Steller’s sea-eagle is the largest bird in the genus Haliaeetus and possibly the heaviest eagle in the world. Its weight ranges from 5 to 9 kilos, with females being heavier than males.
It has a white forehead, yellow eyes with a dark pupils, and a really large, yellow hooked bill. Its body is dark-brown or black with white shoulders, belly, wings, legs, and tail. Its feet are yellow with sharp talons.
Juveniles are similar to adults, but they have no white shoulders, and the end of their tails are dark. It takes around four years for them to attain the coloring of the adults.
Steller’s Sea-Eagle has a very rare dark morph that has black feathers everywhere except for its white tail.
- Haliaeetus pelagicus
- Length: 42 – 45 in (107 – 114 cm)
- Weight: 273.6 oz (7754 g)
- Wingspan: 86 – 98 in (218 – 249 cm)
Steller’s Sea-Eagles are usually found in the rocky seacoasts and rivers of northeastern Siberia in Russia.

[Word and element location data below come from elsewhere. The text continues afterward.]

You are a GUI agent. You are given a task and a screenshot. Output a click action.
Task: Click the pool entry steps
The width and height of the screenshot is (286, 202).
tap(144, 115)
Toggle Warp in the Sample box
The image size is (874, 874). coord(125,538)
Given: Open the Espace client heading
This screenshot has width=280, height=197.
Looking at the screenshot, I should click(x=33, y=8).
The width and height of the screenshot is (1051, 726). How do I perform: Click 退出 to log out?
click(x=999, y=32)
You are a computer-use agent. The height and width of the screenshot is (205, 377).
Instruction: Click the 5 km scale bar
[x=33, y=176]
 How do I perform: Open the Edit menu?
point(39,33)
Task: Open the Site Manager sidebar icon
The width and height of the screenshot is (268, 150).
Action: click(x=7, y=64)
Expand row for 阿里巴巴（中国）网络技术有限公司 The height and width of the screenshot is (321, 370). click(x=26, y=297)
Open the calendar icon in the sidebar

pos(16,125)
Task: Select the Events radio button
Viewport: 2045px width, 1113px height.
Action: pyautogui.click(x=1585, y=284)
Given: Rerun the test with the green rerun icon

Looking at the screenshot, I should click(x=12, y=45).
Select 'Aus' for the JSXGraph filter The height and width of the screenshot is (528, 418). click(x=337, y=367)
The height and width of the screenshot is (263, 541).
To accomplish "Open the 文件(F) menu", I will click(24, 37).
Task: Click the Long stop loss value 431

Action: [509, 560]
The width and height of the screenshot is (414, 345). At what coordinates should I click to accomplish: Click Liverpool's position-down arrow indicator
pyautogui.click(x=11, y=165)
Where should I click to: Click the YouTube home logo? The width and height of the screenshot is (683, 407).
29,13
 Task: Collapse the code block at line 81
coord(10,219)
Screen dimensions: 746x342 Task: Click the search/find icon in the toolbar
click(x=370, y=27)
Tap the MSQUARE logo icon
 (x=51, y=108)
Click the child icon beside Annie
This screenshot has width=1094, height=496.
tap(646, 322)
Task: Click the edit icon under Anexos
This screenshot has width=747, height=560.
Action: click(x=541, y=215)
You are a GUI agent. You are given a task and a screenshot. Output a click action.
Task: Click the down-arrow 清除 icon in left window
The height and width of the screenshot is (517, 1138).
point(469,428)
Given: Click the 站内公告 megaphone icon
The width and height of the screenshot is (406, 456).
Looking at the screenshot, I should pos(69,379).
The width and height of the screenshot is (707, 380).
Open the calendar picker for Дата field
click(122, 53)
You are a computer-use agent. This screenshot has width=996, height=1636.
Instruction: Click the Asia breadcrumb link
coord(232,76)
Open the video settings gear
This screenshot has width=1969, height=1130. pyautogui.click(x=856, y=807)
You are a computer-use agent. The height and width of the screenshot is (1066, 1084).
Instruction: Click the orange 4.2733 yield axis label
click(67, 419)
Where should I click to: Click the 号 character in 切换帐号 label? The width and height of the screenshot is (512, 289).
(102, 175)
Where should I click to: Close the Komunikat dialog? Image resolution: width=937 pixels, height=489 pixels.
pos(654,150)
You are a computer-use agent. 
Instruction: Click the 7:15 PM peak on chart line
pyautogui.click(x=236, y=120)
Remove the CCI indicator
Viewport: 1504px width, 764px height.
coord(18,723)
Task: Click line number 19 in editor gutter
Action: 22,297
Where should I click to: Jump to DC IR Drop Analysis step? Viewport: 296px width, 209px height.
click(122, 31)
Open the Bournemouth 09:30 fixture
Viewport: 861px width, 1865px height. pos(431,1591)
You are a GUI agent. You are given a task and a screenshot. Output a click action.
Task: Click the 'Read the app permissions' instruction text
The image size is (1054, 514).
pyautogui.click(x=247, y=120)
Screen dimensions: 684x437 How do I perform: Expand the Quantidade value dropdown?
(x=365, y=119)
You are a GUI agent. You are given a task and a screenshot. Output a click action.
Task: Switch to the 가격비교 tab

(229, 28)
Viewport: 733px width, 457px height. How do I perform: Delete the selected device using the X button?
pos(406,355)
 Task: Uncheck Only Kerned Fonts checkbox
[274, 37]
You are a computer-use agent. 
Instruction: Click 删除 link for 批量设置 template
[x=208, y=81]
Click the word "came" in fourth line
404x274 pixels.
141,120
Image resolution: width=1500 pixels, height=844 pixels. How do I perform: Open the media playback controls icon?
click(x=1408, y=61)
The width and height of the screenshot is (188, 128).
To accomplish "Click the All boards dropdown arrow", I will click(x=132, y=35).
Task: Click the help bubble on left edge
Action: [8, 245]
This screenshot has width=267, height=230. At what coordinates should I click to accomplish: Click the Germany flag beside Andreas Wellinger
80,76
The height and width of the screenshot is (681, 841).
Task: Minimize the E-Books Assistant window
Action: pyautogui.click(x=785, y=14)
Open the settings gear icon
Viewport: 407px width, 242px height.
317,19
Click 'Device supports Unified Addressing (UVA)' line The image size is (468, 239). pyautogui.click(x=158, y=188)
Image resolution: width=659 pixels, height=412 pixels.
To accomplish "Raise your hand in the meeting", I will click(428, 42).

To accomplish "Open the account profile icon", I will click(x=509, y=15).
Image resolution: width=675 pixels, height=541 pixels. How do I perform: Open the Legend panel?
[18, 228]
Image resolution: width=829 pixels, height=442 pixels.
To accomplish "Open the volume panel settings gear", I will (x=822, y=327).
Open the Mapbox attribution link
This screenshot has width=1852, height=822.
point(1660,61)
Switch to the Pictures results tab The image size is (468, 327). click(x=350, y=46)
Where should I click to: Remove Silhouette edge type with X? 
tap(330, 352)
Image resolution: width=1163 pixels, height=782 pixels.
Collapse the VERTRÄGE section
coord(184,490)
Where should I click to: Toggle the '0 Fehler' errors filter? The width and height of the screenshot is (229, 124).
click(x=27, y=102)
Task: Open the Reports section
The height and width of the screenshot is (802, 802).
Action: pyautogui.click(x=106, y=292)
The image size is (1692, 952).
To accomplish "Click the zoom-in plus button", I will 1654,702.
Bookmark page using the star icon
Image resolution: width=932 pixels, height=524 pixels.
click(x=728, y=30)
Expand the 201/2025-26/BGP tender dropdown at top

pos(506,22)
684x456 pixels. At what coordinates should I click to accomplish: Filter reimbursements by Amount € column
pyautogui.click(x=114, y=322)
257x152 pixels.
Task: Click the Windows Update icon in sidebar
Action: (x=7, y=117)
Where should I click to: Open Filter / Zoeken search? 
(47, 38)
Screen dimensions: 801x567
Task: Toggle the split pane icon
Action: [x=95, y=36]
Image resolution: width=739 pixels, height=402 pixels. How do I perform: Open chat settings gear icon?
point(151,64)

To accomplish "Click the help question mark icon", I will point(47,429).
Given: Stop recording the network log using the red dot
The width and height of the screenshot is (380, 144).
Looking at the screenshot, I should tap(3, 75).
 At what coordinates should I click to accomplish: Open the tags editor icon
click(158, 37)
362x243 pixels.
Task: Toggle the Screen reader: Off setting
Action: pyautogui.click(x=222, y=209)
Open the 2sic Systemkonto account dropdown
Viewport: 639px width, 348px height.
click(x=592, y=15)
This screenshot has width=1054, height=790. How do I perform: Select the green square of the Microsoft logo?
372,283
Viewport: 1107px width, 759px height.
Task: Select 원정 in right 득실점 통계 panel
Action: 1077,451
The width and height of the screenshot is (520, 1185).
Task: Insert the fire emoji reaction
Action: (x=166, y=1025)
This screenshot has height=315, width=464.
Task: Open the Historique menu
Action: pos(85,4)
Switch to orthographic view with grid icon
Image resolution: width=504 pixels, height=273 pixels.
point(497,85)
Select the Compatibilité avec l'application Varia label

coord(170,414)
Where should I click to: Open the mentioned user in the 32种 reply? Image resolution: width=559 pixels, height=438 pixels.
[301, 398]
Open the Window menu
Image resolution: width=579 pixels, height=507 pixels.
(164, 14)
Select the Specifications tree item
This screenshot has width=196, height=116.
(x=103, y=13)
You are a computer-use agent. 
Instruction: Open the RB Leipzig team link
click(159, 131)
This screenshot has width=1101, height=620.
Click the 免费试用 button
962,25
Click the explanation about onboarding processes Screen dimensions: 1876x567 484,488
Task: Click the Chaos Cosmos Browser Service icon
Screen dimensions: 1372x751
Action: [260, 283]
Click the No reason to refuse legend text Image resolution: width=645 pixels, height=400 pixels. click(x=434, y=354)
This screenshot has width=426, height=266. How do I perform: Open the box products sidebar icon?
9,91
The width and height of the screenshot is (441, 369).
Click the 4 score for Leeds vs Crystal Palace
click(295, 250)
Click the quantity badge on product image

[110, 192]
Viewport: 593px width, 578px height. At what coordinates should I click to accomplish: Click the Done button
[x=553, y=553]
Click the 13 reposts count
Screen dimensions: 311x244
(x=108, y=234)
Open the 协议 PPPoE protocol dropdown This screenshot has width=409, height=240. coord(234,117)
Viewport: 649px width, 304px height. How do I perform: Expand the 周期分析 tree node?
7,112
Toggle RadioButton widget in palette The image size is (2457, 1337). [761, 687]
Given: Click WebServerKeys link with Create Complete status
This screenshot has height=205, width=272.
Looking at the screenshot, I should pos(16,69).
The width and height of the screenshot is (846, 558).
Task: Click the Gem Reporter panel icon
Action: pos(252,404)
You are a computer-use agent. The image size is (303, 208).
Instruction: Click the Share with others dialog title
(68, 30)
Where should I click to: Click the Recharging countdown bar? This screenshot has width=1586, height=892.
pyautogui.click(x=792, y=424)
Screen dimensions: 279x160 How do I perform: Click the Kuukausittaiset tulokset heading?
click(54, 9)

They migrate to Korea, Japan, and China during winter, staying in coastal areas and on lakes near the coast. However, they occasionally wander into North America.
Habitat And Diet
Steller’s Sea-Eagles love fish, particularly river fish like salmon and trout, which they hunt in shallow water. They also consume salmon that die after spawning because these are more abundant and available in areas with unfrozen water in autumn.
In other areas, they may also hunt and feed on water birds like ducks, geese, swans, and cranes. Mammals are also part of their diet. They favor the American mink, Arctic fox, red fox, and small domestic dogs.
Steller’s Sea Eagle Calls:
Nests of Steller’s Sea Eagle, or as they’re called “aeries,” are built on tops of trees or on rocky outcrops, as high as 100 feet above the ground. While they’re high, they’re still close to the water so that they have easy access to food from their nests.
Steller’s Sea-Eagles build massive nests out of sticks and branches. Since they tend to reuse these nests, they keep adding more sticks and branches to them to keep them sturdy and strong.
The female lays one to three eggs in their chosen nest. Incubation lasts as long as forty-five days. When the chicks hatch, they need all the protection they can get, as it takes about a couple of months or so for them to fly.
Steller’s Sea-Eagles are considered “Vulnerable” due to threats of habitat destruction, industrial pollution, and over-fishing.
Steller’s Sea Eagles sometimes build a second alternate nest in the event that the first one becomes so heavy that the branches it’s sitting on can’t carry the weight and break.